魚住りえアナが教える、声と印象をぐんと良くする方法 ―声は「洋服のようなもの」
公開日:2016/2/29
ニュース番組にバラエティ、そしてイベントでの司会者など、数々のシーンで活躍するアナウンサー。超難関といわれる採用試験を突破しただけあって、メディアで見かけるアナウンサーの、教養と品の良さ、そして綺麗な声には誰もが憧れるのではないだろうか。
好印象な話し方や聞き取りやすい声は、恋愛や仕事においても、あればもちろん武器になる。その力が仕事や人間関係の結果を左右すると言っても過言ではない。それでも、「スピーチ」を仕事にでもしていない限り、その力を磨こうとする人は多くないのはなぜだろうか。

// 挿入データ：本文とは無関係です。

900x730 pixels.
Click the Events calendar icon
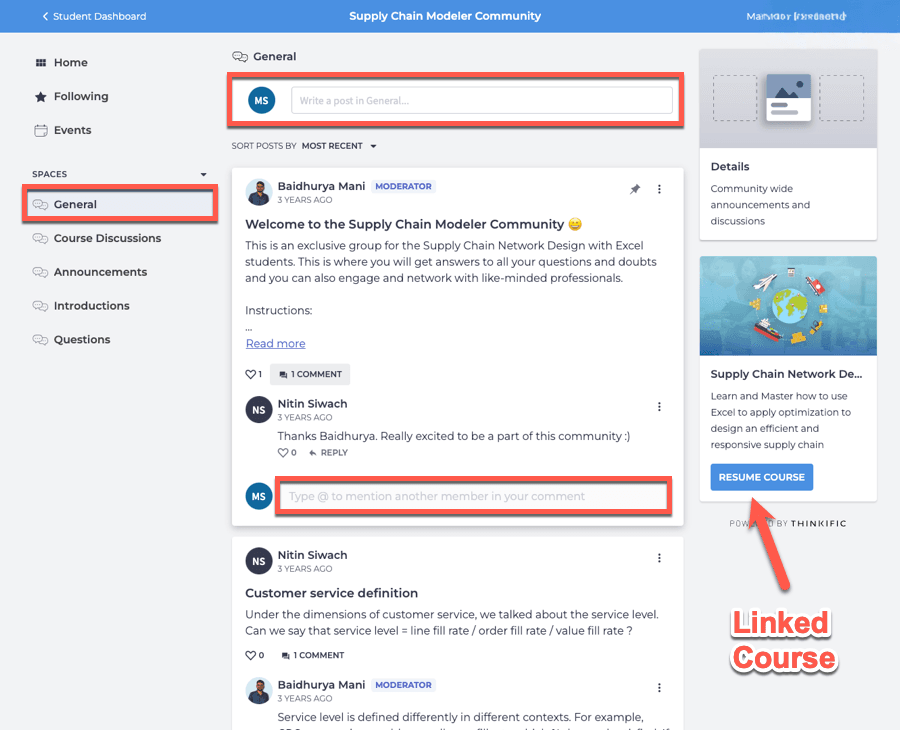point(41,131)
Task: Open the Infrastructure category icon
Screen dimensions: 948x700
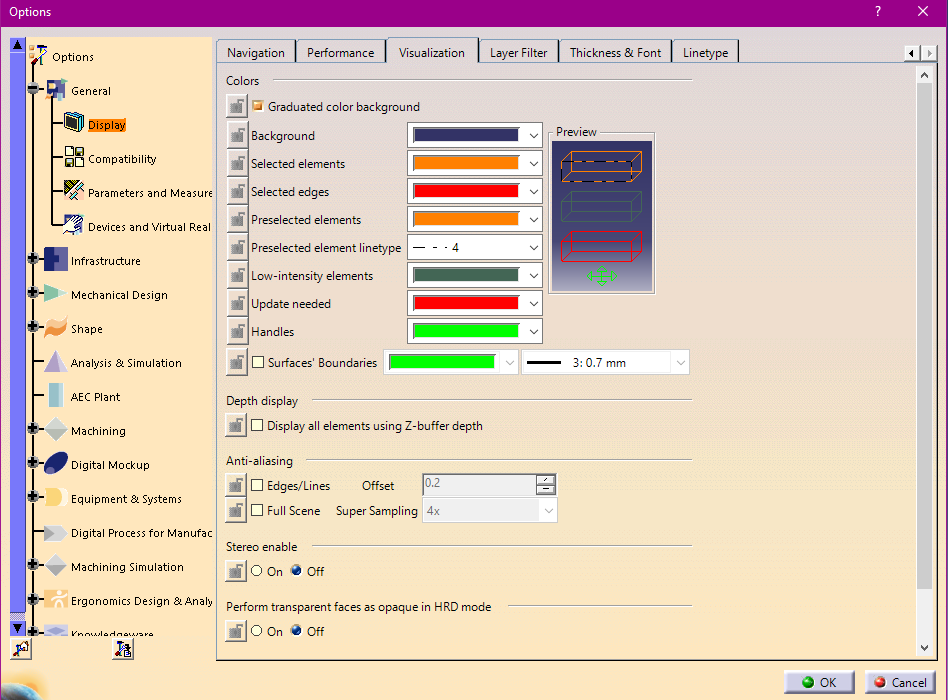Action: (56, 259)
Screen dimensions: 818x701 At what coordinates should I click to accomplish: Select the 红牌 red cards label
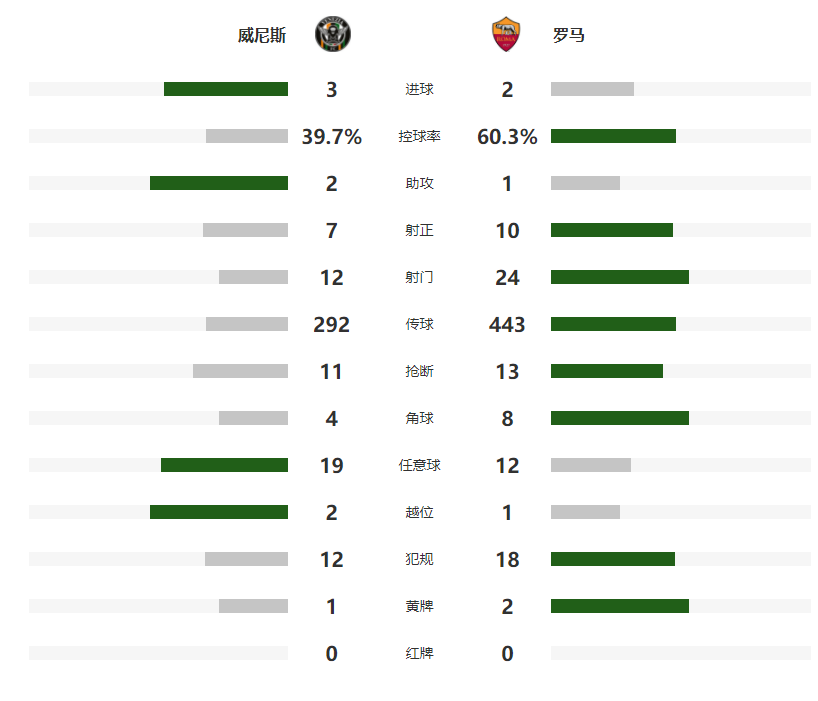pos(419,652)
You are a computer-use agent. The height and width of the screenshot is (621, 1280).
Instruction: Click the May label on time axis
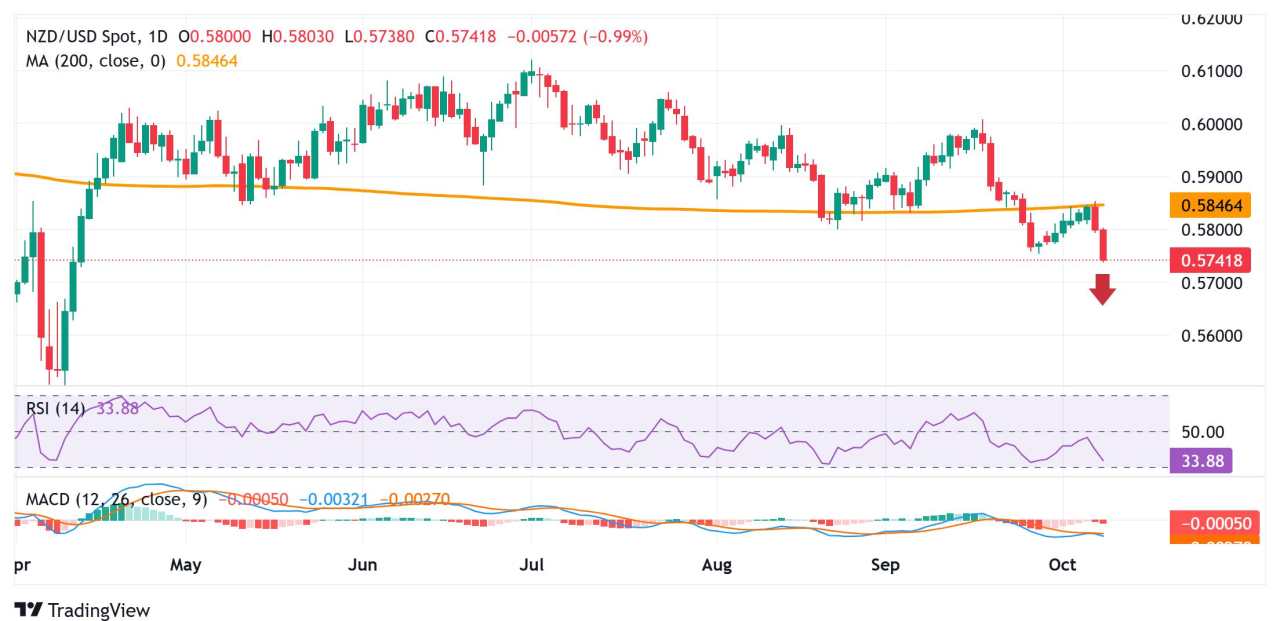(x=186, y=565)
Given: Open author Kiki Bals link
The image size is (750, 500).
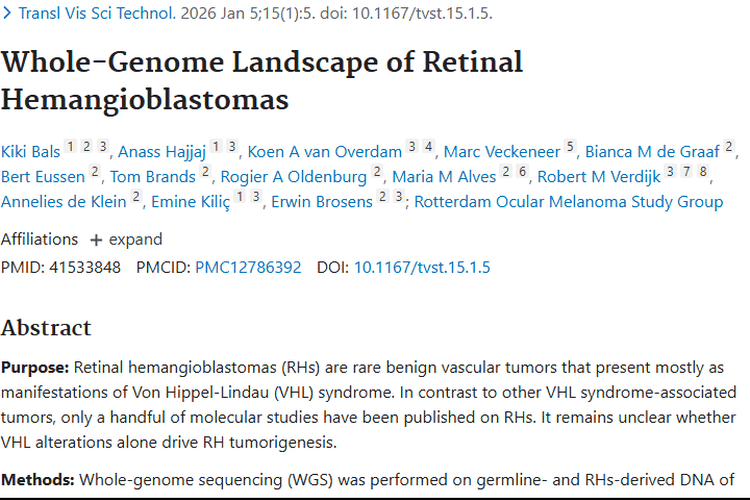Looking at the screenshot, I should click(x=30, y=152).
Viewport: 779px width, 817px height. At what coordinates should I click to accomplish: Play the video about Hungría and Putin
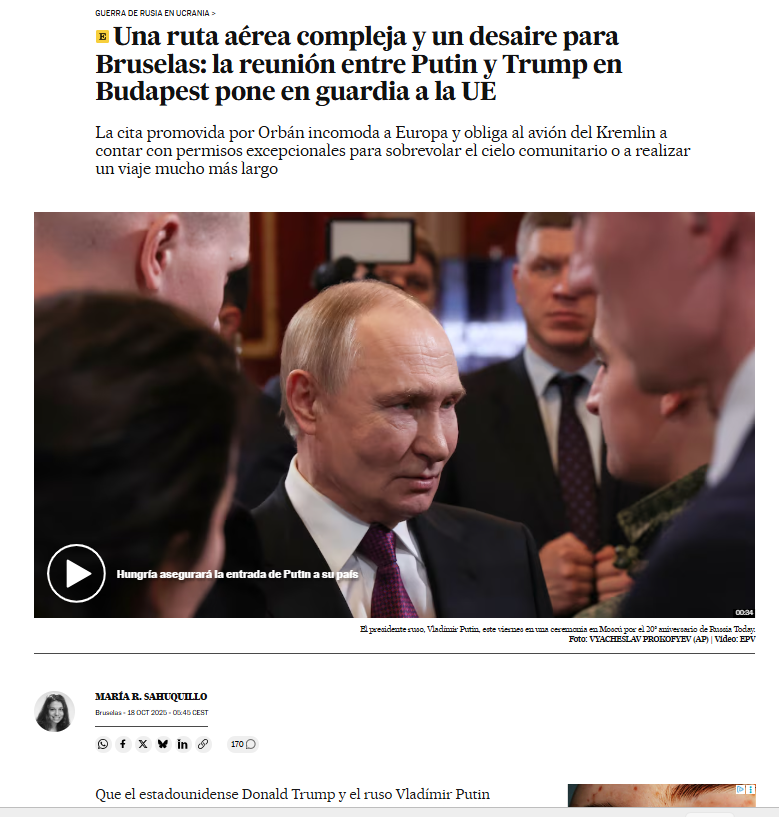pos(76,573)
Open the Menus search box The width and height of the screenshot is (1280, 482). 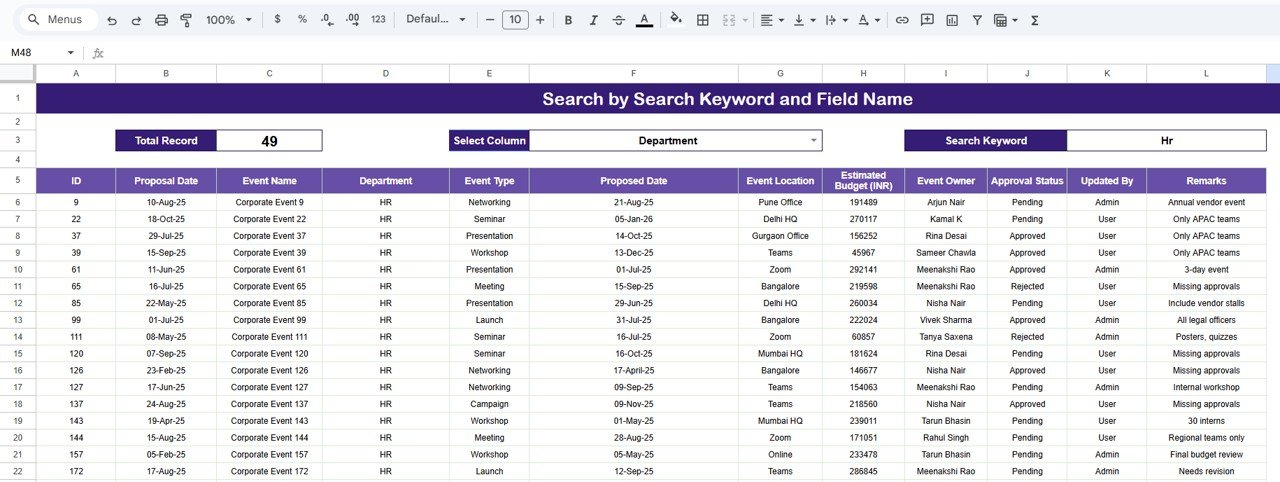click(x=58, y=20)
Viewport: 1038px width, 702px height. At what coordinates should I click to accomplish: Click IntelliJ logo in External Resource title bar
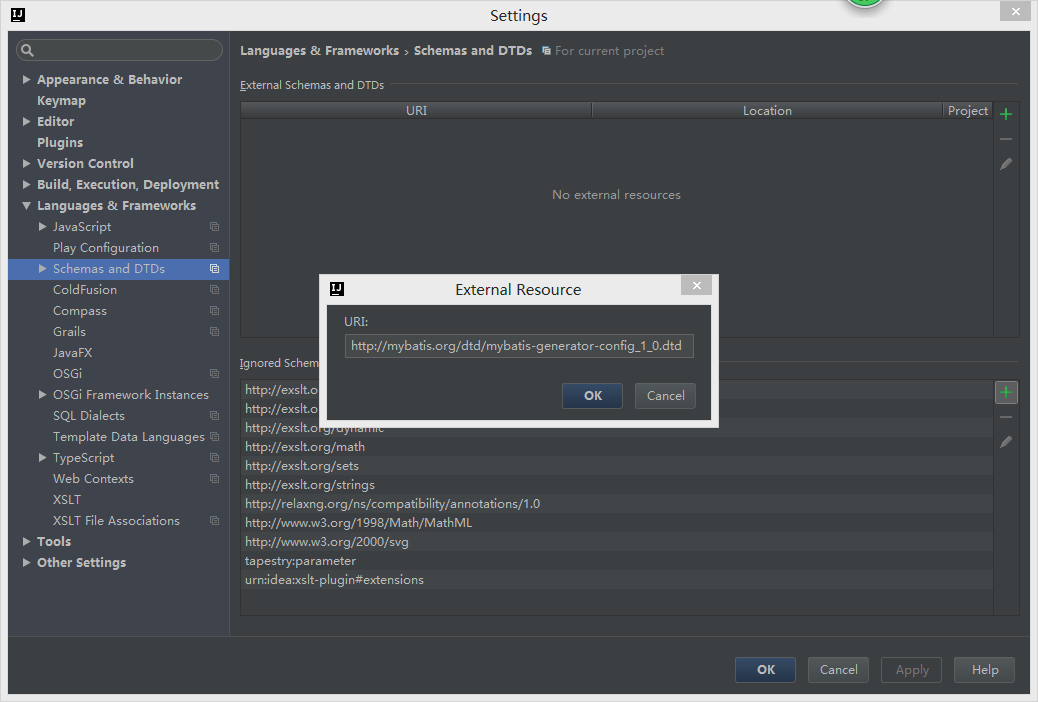[337, 289]
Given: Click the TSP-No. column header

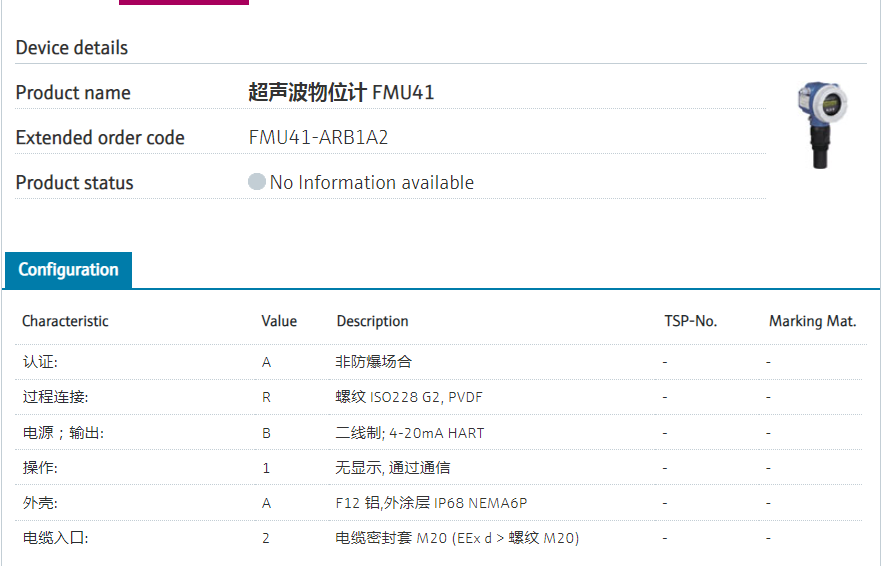Looking at the screenshot, I should pos(690,321).
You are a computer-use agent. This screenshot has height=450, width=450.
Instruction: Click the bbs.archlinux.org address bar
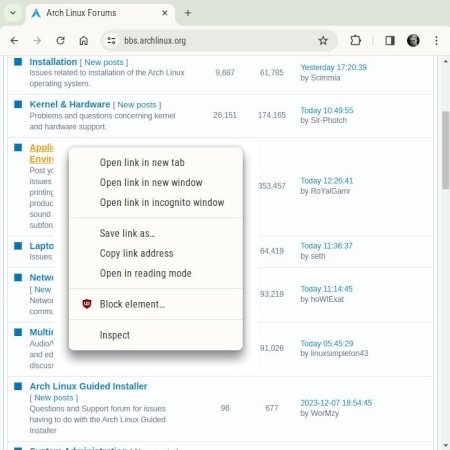[213, 41]
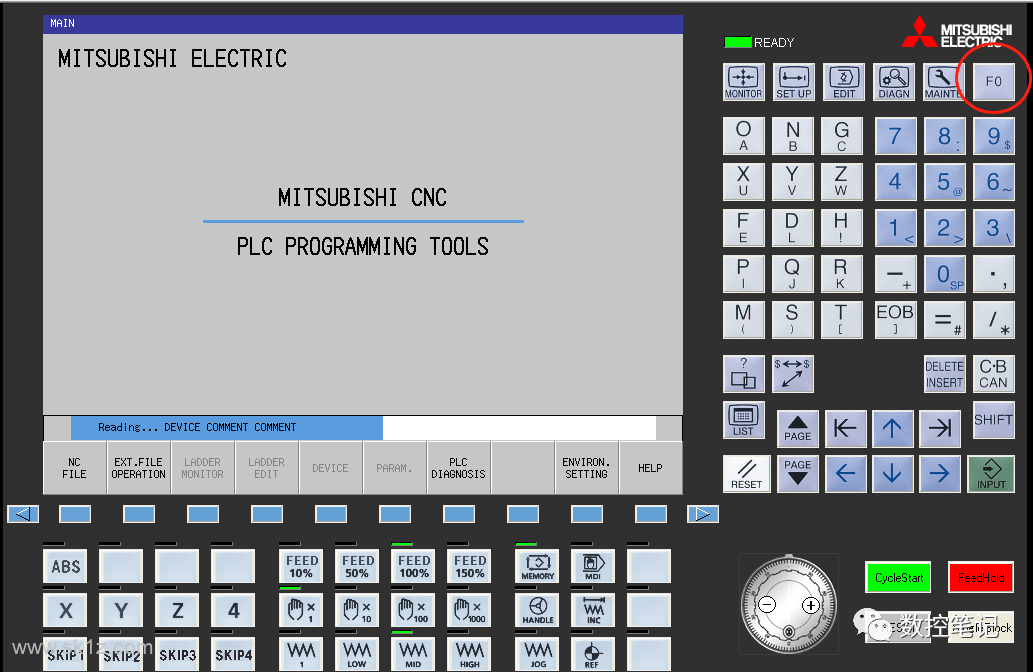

アナウンサーたちの技術や魅力が、才能と、そして血の滲むような努力の末に磨かれた賜物であることは想像にたやすい。私たちは、「スピーチの力」を取得するまでにかかる時間やコストを、ましてや「自分ごと」としては、なかなか想像できないものだ。
しかし、自分の憧れる話し方や、好印象、そして綺麗な声までを、「誰でも」、しかも「たった1日で」手に入れる方法があるというならば、ぜひやってみたいと感じるのではないだろうか。
今回紹介するのは、そんな待望のメソッド本、『たった1日で声まで良くなる話し方の教科書』(魚住りえ/東洋経済新報社)である。販売3カ月で10万部を売り上げるヒット作となっている。
本書では、魚住アナウンサーが20年を超えるキャリアの中で培ってきたメソッドを、「声」「話し方」「会話のコツ」の3つを柱に、50のコツにまとめている。
人前でのスピーチ、営業トーク、プレゼンテーション、電話、就活、デート…あらゆる場で、「上手に話せない」「滑舌が悪い」「自信を持って話せない」という悩みが邪魔をする。しかし多くの人は、その原因が「自己流の話し方」にあるということに気がついていない。
私たち日本人は「声を整える練習」「話し方を磨く練習」をする機会がほとんどありません。学校でも教えてくれないし、それこそアナウンサーや俳優のような職業でもない限り、大人になっても習うことはありません。
しかし、一度出来上がってしまった「声」まで変えるなど、本当にできるのだろうか。魚住アナウンサーは、声は「洋服のようなもの」だと述べている。驚くことに魚住アナウンサー本人も、プライベートの時の声はざらざらしていてあまり好きではないというのだ。その違いはまさに、お洒落な洋服を着ているか、それともパジャマを着ているかといった違いに過ぎず、声はシチュエーションに合わせてデザインすることで「見栄えが良くなる」ものなのだという。
本書はまず、「口のまわり」をきたえる方法、自分の持つ声の中で「いい声」を見つける方法、滑舌を良くする方法といった、「声」にまつわるトレーニング方法にはじまる。
さらに続いて、冒頭の「えー」「あのー」をやめると立派に聞こえる、集中して聞いてもらいたければ少しだけ高い声でプレゼンするといった「話し方」のコツ、商談で役立つ会話術や初対面の人との会話の盛り上げ方、デートで相手の心をつかむ方法といった、シチュエーション別に紹介されている「会話のコツ」など、より具体的なメソッドが展開されている。
大人の声と話し方を手に入れる方法としての50のメソッドの中には、ハッとする気づきが多くある。さらに、アナウンサーとしての仕事での失敗談や、苦手分野への気づき、克服方法とその結果がエピソードとして添えられており、そこからは共感や納得感が生まれる。そして、スピーチレッスン初心者にもわかりやすく書かれているため、これなら自分にもできそうだと勇気付けられるところもまた、本書の持つ大きな魅力である。
「声」が変われば印象が変わり、「話し方」を変えれば人生が変わる!
もっとも避けるべきは、「内容はいいのに伝わらない」「想いがあるのに伝わらない」という悲劇。「伝えたい」「結果を出したい」という気持ちがあるなら、伝える力を磨くために、自分の声や話し方と向き合ってみることも必要なのかもしれない。人間関係、仕事、恋愛を、「伝える力」でうまく回していくための第一歩として、この一冊を手に取ってみてはいかがだろうか。